To one decimal place, calculate the oxygen content of a water molecule as a percentage of the total mass.

This is a depiction of a water molecule. It has one oxygen atom and two hydrogen atoms and has the formula H₂O. The question is asking us to calculate the percentage of the total mass that corresponds to oxygen in a water molecule. We could take the approach where we calculate the mass of one water molecule, then calculate the mass of one oxygen atom, and then divide one by the other and multiply by 100 percent.

However, let’s take a peek at our periodic table. This is the record for hydrogen. The periodic table does not tell you the mass of one atom of an element. It tells you the mass of one mole. That’s the mass of 6.022 times 10 to the 23 atoms. Remember that 6.022 times 10 to the 23 is Avogadro’s number N A. So, we could take the molar mass of water, divide it by N A to get the mass of a water molecule. Then take the relative atomic mass of oxygen and divide that by N A to get the mass of an oxygen atom. And then plug them in here. But there’s a much easier way.

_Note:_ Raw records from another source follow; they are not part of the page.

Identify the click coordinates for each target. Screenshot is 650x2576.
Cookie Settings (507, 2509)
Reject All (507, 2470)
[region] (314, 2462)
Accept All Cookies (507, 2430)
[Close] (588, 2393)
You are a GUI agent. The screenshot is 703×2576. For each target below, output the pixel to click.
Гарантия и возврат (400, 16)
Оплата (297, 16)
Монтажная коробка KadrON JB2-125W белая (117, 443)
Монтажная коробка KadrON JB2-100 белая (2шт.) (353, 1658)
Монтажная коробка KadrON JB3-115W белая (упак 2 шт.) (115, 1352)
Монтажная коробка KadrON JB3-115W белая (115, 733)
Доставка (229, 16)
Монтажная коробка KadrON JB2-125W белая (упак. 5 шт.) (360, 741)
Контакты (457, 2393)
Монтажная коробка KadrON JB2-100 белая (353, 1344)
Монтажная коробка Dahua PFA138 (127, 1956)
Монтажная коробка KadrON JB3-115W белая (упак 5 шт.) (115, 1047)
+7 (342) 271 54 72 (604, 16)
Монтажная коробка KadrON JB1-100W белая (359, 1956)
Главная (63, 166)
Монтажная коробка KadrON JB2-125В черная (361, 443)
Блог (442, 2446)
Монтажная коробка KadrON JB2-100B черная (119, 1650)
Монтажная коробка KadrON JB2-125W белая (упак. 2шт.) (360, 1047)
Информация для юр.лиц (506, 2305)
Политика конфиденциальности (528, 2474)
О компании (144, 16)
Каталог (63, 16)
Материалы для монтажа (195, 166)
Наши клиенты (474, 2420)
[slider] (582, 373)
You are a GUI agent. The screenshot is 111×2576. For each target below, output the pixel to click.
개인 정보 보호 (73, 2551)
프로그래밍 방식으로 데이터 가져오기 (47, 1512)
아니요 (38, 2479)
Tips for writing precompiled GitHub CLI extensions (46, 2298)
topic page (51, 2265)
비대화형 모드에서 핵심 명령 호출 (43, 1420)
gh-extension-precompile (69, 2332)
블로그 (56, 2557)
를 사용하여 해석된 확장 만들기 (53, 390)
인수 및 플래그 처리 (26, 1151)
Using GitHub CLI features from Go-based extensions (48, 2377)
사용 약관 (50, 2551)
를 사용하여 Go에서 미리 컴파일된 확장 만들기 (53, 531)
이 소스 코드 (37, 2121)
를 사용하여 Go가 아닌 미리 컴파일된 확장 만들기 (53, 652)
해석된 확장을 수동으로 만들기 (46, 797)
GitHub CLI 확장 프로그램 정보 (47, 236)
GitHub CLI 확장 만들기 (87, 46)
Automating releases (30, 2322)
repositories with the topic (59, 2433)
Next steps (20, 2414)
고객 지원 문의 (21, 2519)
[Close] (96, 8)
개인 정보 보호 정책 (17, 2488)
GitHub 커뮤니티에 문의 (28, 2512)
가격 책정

The percentage mass of oxygen in a water molecule doesn’t change, no matter how many water molecules you have. Whether you have one water molecule or five water molecules, you’ll still have the same percentage by mass of oxygen. Even if you have so many water molecules, you need to count in moles. So instead of calculation mass of one water molecule, we can calculate the mass of one mole of water molecules. Then calculate the mass of one mole of oxygen atoms. Divide one by the other, multiply by 100 percent, and get exactly the same result. So, that’s what I’m going to do.

The first thing we need to do is calculate the molar mass of water. This is equal to two times the molar mass of hydrogen plus the molar mass of oxygen. If you use your periodic table, you can see that the atomic mass of hydrogen is 1.0 and the atomic mass of oxygen is 16.0. This means that the molar mass of water is 18.0 grams per mole. Since we’re calculating the mass of one mole of water molecules, we know that it will weigh 18 grams.

Now we can move on to step two. According to the periodic table, the relative atomic mass of oxygen is 16.0 grams per mole. Therefore, the mass of one mole of oxygen atoms is 16 grams. So, we have the mass of one mole of water molecules and the mass of the oxygen atoms in those water molecules. Now we just need to divide one by the other and multiply by 100 percent to get our answer.

This is equal to 16.0 divided by 18.0 multiplied by 100 percent. This is equal to 0.8 recurring times 100 percent, which is equal to 88.8 recurring percent. The question asks that our answer is given to one decimal place. So, the percentage of oxygen by mass in a molecule of water is equal to 88.9 percent.

This was just one way of doing things. As I mentioned, you could have worked out the mass of the water molecule and the mass of an oxygen atom. But you would’ve needed to do more calculation steps, could’ve made mistakes or could have more rounding errors. This way is the most efficient route to the answer. Although, you may have noticed that we didn’t need to work out the mass of one mole of each substance. We could have used the molar masses straightaway because the units cancel. Either way, this would’ve led to our final answer of 88.9 percent.